Exercise prompt: The entries shown here must be retyped in full, with no pictures included.

┏━━

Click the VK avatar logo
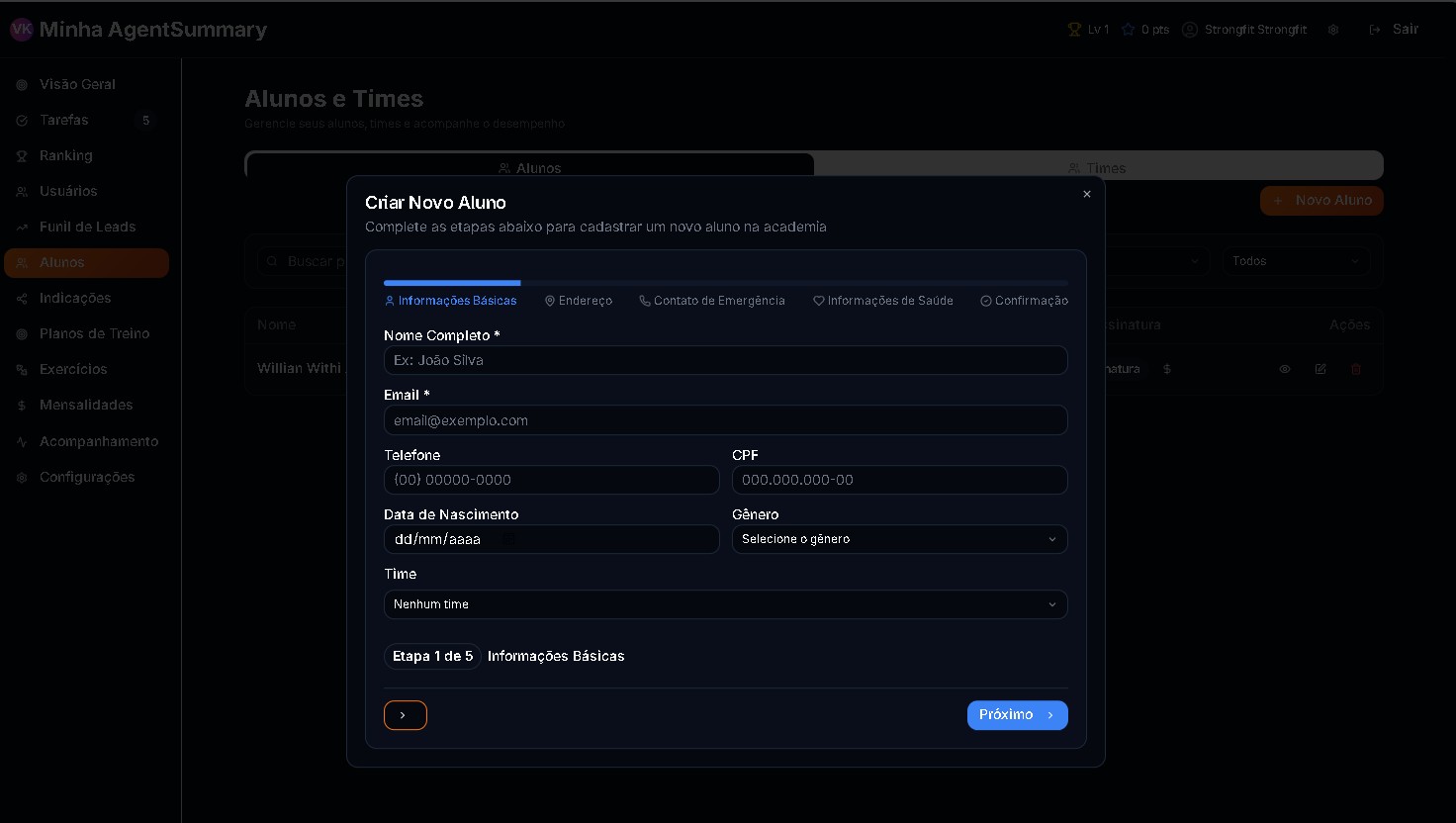The height and width of the screenshot is (823, 1456). [x=21, y=30]
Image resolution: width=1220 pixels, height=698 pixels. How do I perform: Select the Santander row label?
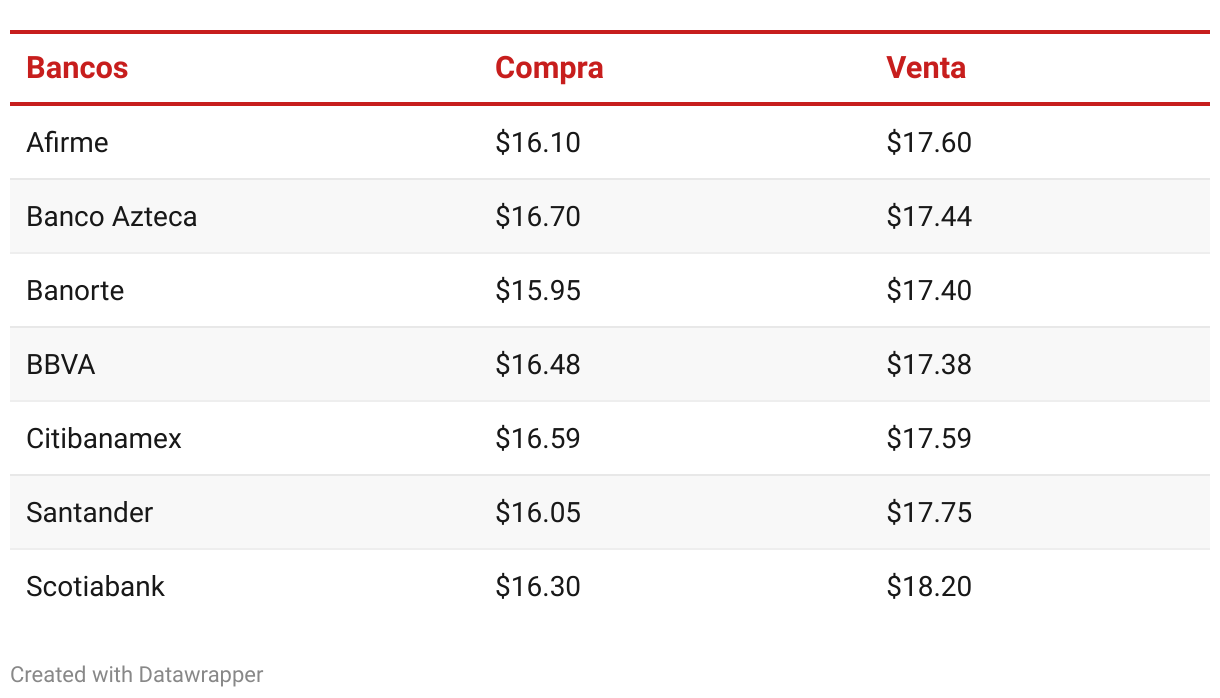click(x=90, y=512)
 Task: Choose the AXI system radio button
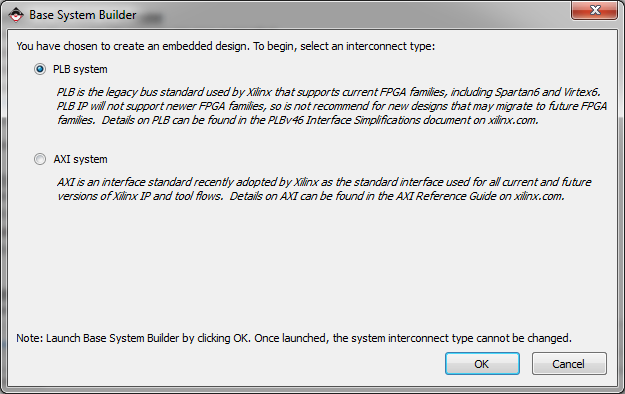tap(40, 159)
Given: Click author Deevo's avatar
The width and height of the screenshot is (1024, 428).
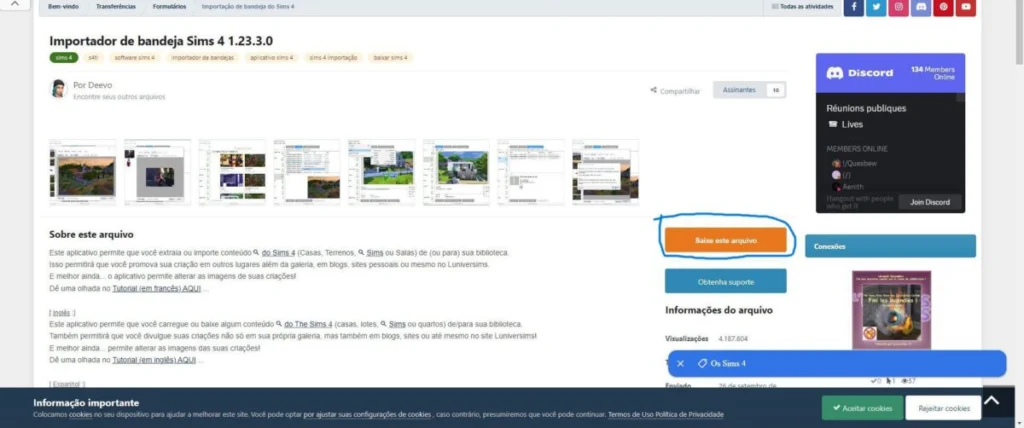Looking at the screenshot, I should coord(59,89).
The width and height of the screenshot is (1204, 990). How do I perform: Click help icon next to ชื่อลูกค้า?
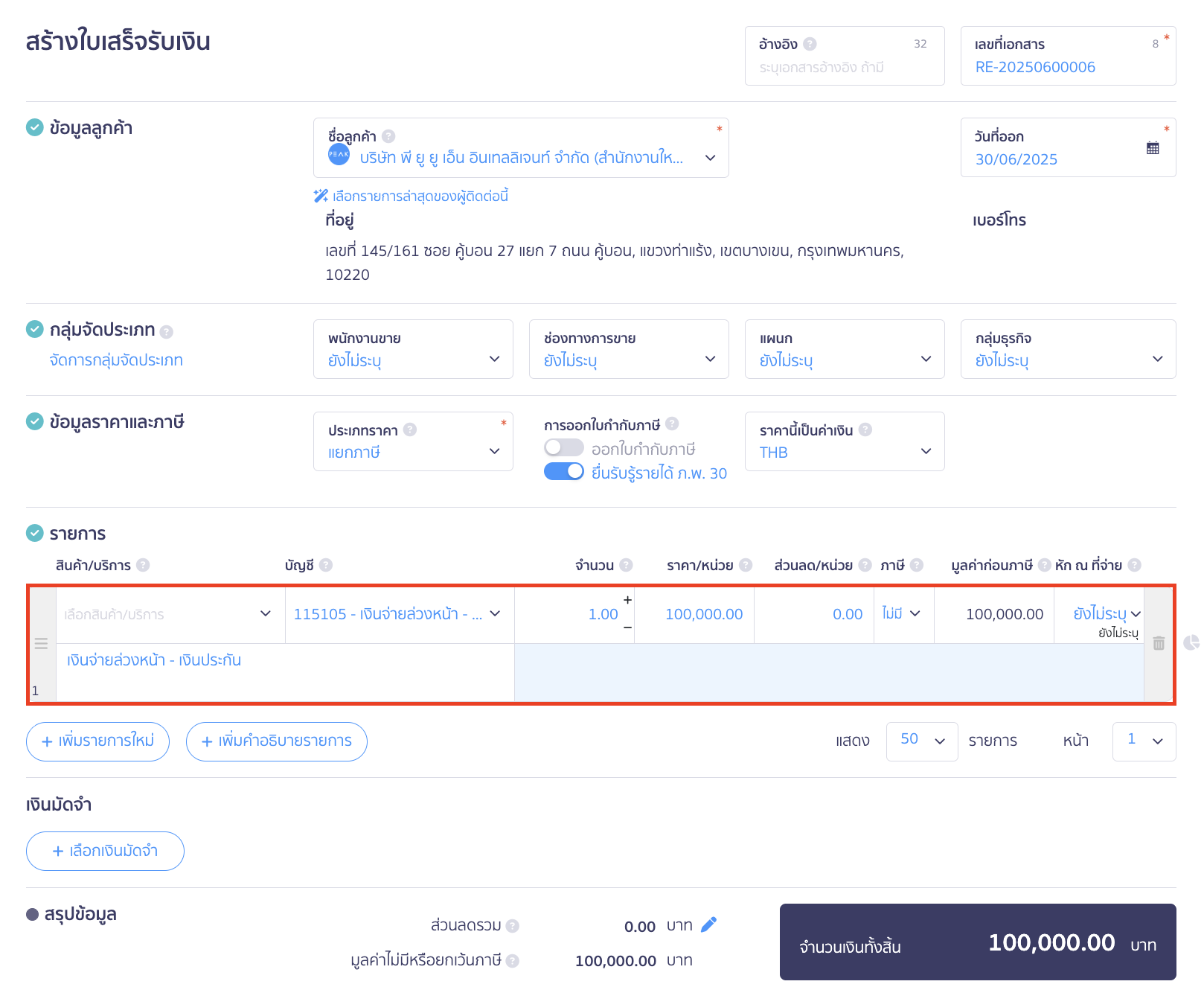[x=388, y=136]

┗━━

Problem solution:
Click the VK avatar logo
The height and width of the screenshot is (823, 1456). [x=21, y=30]
Image resolution: width=1220 pixels, height=698 pixels. How do I perform: Select the Santander row label?
click(x=90, y=512)
 Task: Choose the AXI system radio button
tap(40, 159)
Given: Click author Deevo's avatar
The width and height of the screenshot is (1024, 428).
Looking at the screenshot, I should coord(59,89).
The width and height of the screenshot is (1204, 990). How do I perform: Click help icon next to ชื่อลูกค้า?
[x=388, y=136]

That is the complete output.